All records that follow are to be output exactly.

####################

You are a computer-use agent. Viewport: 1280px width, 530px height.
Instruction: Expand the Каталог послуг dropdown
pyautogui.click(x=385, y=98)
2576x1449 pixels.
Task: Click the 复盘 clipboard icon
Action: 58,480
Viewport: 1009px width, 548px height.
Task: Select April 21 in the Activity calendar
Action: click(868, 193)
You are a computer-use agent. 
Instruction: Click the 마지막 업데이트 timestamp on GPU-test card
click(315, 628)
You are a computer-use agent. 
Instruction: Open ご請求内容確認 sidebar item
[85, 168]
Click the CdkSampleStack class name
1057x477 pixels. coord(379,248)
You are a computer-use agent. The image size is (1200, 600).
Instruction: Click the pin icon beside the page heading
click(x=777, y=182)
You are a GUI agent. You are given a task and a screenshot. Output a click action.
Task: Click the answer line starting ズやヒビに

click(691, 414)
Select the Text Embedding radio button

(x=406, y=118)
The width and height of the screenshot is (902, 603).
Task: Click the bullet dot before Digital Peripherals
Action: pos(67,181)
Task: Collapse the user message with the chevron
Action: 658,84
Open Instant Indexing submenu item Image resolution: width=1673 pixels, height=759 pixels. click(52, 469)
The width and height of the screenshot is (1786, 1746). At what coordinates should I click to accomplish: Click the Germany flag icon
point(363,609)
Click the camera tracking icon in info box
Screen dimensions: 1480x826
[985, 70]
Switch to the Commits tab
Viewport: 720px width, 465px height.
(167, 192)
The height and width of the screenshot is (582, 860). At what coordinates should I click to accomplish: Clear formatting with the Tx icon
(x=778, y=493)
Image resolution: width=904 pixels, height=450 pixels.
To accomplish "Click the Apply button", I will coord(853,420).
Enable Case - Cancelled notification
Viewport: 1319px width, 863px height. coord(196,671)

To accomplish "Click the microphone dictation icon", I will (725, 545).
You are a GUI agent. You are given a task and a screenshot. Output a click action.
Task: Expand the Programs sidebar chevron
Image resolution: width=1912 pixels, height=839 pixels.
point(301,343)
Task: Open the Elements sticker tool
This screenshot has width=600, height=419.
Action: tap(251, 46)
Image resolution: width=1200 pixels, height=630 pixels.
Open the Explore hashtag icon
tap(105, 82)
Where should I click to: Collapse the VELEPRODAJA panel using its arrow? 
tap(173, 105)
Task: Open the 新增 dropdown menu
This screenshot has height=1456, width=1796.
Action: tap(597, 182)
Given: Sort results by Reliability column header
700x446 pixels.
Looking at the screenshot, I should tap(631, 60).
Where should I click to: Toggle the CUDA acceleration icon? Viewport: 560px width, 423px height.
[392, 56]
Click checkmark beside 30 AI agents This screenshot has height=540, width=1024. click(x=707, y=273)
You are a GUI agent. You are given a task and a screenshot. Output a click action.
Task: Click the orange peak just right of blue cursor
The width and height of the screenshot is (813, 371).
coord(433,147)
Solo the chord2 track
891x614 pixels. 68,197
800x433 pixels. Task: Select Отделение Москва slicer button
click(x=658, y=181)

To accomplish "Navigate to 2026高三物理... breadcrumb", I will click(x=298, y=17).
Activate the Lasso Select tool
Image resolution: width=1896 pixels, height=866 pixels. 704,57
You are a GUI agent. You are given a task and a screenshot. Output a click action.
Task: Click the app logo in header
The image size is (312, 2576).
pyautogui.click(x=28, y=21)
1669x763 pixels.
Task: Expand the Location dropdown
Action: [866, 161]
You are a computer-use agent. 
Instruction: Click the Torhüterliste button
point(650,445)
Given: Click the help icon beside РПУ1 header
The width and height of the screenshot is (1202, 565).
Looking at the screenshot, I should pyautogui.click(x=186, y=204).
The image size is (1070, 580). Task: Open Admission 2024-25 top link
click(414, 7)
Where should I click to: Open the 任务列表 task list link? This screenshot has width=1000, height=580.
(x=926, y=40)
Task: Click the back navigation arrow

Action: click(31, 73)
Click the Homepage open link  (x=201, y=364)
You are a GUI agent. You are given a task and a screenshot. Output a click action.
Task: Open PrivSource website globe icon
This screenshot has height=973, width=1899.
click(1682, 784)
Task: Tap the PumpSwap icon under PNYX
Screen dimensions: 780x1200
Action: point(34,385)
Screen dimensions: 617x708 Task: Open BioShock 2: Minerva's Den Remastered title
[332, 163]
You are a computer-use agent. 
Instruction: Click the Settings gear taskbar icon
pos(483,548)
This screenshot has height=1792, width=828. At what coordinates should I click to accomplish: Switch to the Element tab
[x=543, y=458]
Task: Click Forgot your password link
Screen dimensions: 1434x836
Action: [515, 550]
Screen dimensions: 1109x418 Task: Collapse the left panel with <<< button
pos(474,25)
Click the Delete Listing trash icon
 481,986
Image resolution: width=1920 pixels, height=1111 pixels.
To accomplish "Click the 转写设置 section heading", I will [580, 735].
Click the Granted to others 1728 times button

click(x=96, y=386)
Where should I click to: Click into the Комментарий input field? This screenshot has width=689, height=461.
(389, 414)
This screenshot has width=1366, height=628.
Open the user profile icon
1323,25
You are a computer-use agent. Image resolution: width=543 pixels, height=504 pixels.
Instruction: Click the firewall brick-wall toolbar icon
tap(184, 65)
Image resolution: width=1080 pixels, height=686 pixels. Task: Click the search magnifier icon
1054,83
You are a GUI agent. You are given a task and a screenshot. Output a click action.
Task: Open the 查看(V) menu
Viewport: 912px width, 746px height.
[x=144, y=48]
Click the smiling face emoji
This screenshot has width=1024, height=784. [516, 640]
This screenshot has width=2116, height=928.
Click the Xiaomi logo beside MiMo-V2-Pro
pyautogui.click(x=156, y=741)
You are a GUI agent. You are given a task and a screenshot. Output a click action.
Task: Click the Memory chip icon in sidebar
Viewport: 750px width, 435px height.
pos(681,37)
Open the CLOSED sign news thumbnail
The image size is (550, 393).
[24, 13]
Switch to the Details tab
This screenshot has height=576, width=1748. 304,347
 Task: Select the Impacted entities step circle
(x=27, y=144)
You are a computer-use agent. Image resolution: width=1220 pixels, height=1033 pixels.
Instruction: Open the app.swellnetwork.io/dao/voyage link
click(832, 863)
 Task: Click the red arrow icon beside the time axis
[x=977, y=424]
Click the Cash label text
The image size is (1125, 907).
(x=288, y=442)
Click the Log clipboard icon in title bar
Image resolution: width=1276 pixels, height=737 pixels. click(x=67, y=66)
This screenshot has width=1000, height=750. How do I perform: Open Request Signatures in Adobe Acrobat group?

####################

> **Exercise response**:
You are a computer-use agent. Viewport: 1280px width, 530px height.
Instruction: Expand the Каталог послуг dropdown
pyautogui.click(x=385, y=98)
2576x1449 pixels.
Task: Click the 复盘 clipboard icon
Action: 58,480
Viewport: 1009px width, 548px height.
Task: Select April 21 in the Activity calendar
Action: click(868, 193)
You are a computer-use agent. 
Instruction: Click the 마지막 업데이트 timestamp on GPU-test card
click(315, 628)
You are a computer-use agent. 
Instruction: Open ご請求内容確認 sidebar item
[85, 168]
Click the CdkSampleStack class name
1057x477 pixels. coord(379,248)
You are a computer-use agent. The image size is (1200, 600).
Instruction: Click the pin icon beside the page heading
click(x=777, y=182)
You are a GUI agent. You are given a task and a screenshot. Output a click action.
Task: Click the answer line starting ズやヒビに

click(691, 414)
Select the Text Embedding radio button

(x=406, y=118)
The width and height of the screenshot is (902, 603).
Task: Click the bullet dot before Digital Peripherals
Action: pos(67,181)
Task: Collapse the user message with the chevron
Action: 658,84
Open Instant Indexing submenu item Image resolution: width=1673 pixels, height=759 pixels. click(52, 469)
The width and height of the screenshot is (1786, 1746). At what coordinates should I click to accomplish: Click the Germany flag icon
point(363,609)
Click the camera tracking icon in info box
Screen dimensions: 1480x826
[985, 70]
Switch to the Commits tab
Viewport: 720px width, 465px height.
(167, 192)
The height and width of the screenshot is (582, 860). At what coordinates should I click to accomplish: Clear formatting with the Tx icon
(x=778, y=493)
Image resolution: width=904 pixels, height=450 pixels.
To accomplish "Click the Apply button", I will coord(853,420).
Enable Case - Cancelled notification
Viewport: 1319px width, 863px height. coord(196,671)

To accomplish "Click the microphone dictation icon", I will (725, 545).
You are a GUI agent. You are given a task and a screenshot. Output a click action.
Task: Expand the Programs sidebar chevron
Image resolution: width=1912 pixels, height=839 pixels.
point(301,343)
Task: Open the Elements sticker tool
This screenshot has width=600, height=419.
Action: tap(251, 46)
Image resolution: width=1200 pixels, height=630 pixels.
Open the Explore hashtag icon
tap(105, 82)
Where should I click to: Collapse the VELEPRODAJA panel using its arrow? 
tap(173, 105)
Task: Open the 新增 dropdown menu
This screenshot has height=1456, width=1796.
Action: tap(597, 182)
Given: Sort results by Reliability column header
700x446 pixels.
Looking at the screenshot, I should tap(631, 60).
Where should I click to: Toggle the CUDA acceleration icon? Viewport: 560px width, 423px height.
[392, 56]
Click checkmark beside 30 AI agents This screenshot has height=540, width=1024. click(x=707, y=273)
You are a GUI agent. You are given a task and a screenshot. Output a click action.
Task: Click the orange peak just right of blue cursor
The width and height of the screenshot is (813, 371).
coord(433,147)
Solo the chord2 track
891x614 pixels. 68,197
800x433 pixels. Task: Select Отделение Москва slicer button
click(x=658, y=181)

To accomplish "Navigate to 2026高三物理... breadcrumb", I will click(x=298, y=17).
Activate the Lasso Select tool
Image resolution: width=1896 pixels, height=866 pixels. 704,57
You are a GUI agent. You are given a task and a screenshot. Output a click action.
Task: Click the app logo in header
The image size is (312, 2576).
pyautogui.click(x=28, y=21)
1669x763 pixels.
Task: Expand the Location dropdown
Action: [866, 161]
You are a computer-use agent. 
Instruction: Click the Torhüterliste button
point(650,445)
Given: Click the help icon beside РПУ1 header
The width and height of the screenshot is (1202, 565).
Looking at the screenshot, I should pyautogui.click(x=186, y=204).
The image size is (1070, 580). Task: Open Admission 2024-25 top link
click(414, 7)
Where should I click to: Open the 任务列表 task list link? This screenshot has width=1000, height=580.
(x=926, y=40)
Task: Click the back navigation arrow

Action: click(31, 73)
Click the Homepage open link  (x=201, y=364)
You are a GUI agent. You are given a task and a screenshot. Output a click action.
Task: Open PrivSource website globe icon
This screenshot has height=973, width=1899.
click(1682, 784)
Task: Tap the PumpSwap icon under PNYX
Screen dimensions: 780x1200
Action: point(34,385)
Screen dimensions: 617x708 Task: Open BioShock 2: Minerva's Den Remastered title
[332, 163]
You are a computer-use agent. 
Instruction: Click the Settings gear taskbar icon
pos(483,548)
This screenshot has height=1792, width=828. At what coordinates should I click to accomplish: Switch to the Element tab
[x=543, y=458]
Task: Click Forgot your password link
Screen dimensions: 1434x836
Action: [515, 550]
Screen dimensions: 1109x418 Task: Collapse the left panel with <<< button
pos(474,25)
Click the Delete Listing trash icon
 481,986
Image resolution: width=1920 pixels, height=1111 pixels.
To accomplish "Click the 转写设置 section heading", I will [580, 735].
Click the Granted to others 1728 times button

click(x=96, y=386)
Where should I click to: Click into the Комментарий input field? This screenshot has width=689, height=461.
(389, 414)
This screenshot has width=1366, height=628.
Open the user profile icon
1323,25
You are a computer-use agent. Image resolution: width=543 pixels, height=504 pixels.
Instruction: Click the firewall brick-wall toolbar icon
tap(184, 65)
Image resolution: width=1080 pixels, height=686 pixels. Task: Click the search magnifier icon
1054,83
You are a GUI agent. You are given a task and a screenshot. Output a click action.
Task: Open the 查看(V) menu
Viewport: 912px width, 746px height.
[x=144, y=48]
Click the smiling face emoji
This screenshot has width=1024, height=784. [516, 640]
This screenshot has width=2116, height=928.
Click the Xiaomi logo beside MiMo-V2-Pro
pyautogui.click(x=156, y=741)
You are a GUI agent. You are given a task and a screenshot. Output a click action.
Task: Click the Memory chip icon in sidebar
Viewport: 750px width, 435px height.
pos(681,37)
Open the CLOSED sign news thumbnail
The image size is (550, 393).
[24, 13]
Switch to the Details tab
This screenshot has height=576, width=1748. 304,347
 Task: Select the Impacted entities step circle
(x=27, y=144)
You are a computer-use agent. Image resolution: width=1220 pixels, height=1033 pixels.
Instruction: Open the app.swellnetwork.io/dao/voyage link
click(832, 863)
 Task: Click the red arrow icon beside the time axis
[x=977, y=424]
Click the Cash label text
The image size is (1125, 907).
(x=288, y=442)
Click the Log clipboard icon in title bar
Image resolution: width=1276 pixels, height=737 pixels. click(x=67, y=66)
This screenshot has width=1000, height=750. How do I perform: Open Request Signatures in Adobe Acrobat group?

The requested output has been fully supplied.